This division applies only in relation to a proceeding in the Supreme Court in relation to land.

782 - Sale of land – order

The court may order—

(a) that all or part of the land be sold before the proceeding is decided; and

(b) that any party in receipt of the rents or profits of all or part of the land, or otherwise in possession of all or part of the land, give possession to the person that the court directs.

783 – Sale of land – conduct of sale

(1) The court may appoint a party or someone else to have the conduct of the sale if the court—

(a) makes an order under rule 782 that land be sold; or

(b) by a judgment, orders the sale of land.

(2) The court may direct a party to join in the sale and conveyance or transfer or in another matter relating to the sale.

(3) The court may permit the person having the conduct of the sale to sell the land in a way the person considers appropriate or give directions about conducting the sale.

(4) Directions given under subrule (3) may include the following:

(a) stating the kind of sale, including, for example, sale by contract conditional on the court's approval, private treaty or tender;

(b) setting a minimum or reserve price;

(c) requiring payment of the purchase money into court or to a trustee or someone else;

(d) for settling the particulars and conditions of sale;

(e) for obtaining evidence of value;

(f) stating the remuneration to be allowed to a real estate agent or someone else.

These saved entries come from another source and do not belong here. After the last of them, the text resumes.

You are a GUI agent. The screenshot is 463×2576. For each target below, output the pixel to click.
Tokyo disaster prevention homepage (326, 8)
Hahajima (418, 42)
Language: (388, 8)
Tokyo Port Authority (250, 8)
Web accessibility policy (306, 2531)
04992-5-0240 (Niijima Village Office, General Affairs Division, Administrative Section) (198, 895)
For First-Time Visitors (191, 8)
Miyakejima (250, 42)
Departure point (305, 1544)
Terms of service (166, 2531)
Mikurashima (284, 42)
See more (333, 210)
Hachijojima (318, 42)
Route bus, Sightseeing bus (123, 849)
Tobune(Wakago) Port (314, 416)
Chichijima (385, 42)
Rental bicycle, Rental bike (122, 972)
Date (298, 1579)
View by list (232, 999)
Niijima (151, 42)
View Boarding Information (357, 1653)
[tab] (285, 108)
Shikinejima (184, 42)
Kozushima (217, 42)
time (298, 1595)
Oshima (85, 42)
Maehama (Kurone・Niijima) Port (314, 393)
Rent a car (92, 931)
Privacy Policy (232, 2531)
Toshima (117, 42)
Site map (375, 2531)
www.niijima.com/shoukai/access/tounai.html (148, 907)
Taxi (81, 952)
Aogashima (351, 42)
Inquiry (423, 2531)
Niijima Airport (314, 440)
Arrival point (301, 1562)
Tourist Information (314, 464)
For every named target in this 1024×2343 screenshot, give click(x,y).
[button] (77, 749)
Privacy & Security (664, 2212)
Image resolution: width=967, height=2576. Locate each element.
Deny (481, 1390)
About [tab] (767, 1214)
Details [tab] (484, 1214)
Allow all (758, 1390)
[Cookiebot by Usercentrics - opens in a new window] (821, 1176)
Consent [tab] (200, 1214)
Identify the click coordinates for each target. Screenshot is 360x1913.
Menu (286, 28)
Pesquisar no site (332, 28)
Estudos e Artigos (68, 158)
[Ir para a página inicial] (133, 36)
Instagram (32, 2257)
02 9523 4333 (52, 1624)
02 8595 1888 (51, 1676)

  1. Rules 781 and 782 are the successors to s 55 of the Chancery Procedure Act 1852 (UK).
  2. In Prince v Cooper (1853) 16 Bean 545; [1853] EngR 292; 51 ER 890, Sir John Romilly MR said (at 547; 891) of that provision:
The Act is intended to apply only to those cases in which, for the protection of the property or other like cause, it is necessary to come to the Court; but not to enable a party in a contested suit and upon an interlocutory application before the hearing of the cause, to obtain a decision upon the main questions at issue in it.

  1. Later, in London and County Banking Co v Dover (1879) 11 Ch D 204, Jessel MR expressed the opinion:
...that sect.55 of the Chancery Procedure Act, 1852, did not apply to an ordinary foreclosure suit, and did not authorize an order for sale of mortgaged property in such an interlocutory application. The section referred to the sale of real estate “for the purposes of the suit,” showing that it was intended to apply to administration suits.

  1. An administration action is defined in Walker, D M The Oxford Companion to Law (Clarendon Press: Oxford, 1980) at p 25 in the following terms:
An action or matter initiated in the Chancery Division by a creditor, or a trustee, executor, or administrator, who requires the direction of the court on the matter, to secure the proper administration of the estate of a deceased person.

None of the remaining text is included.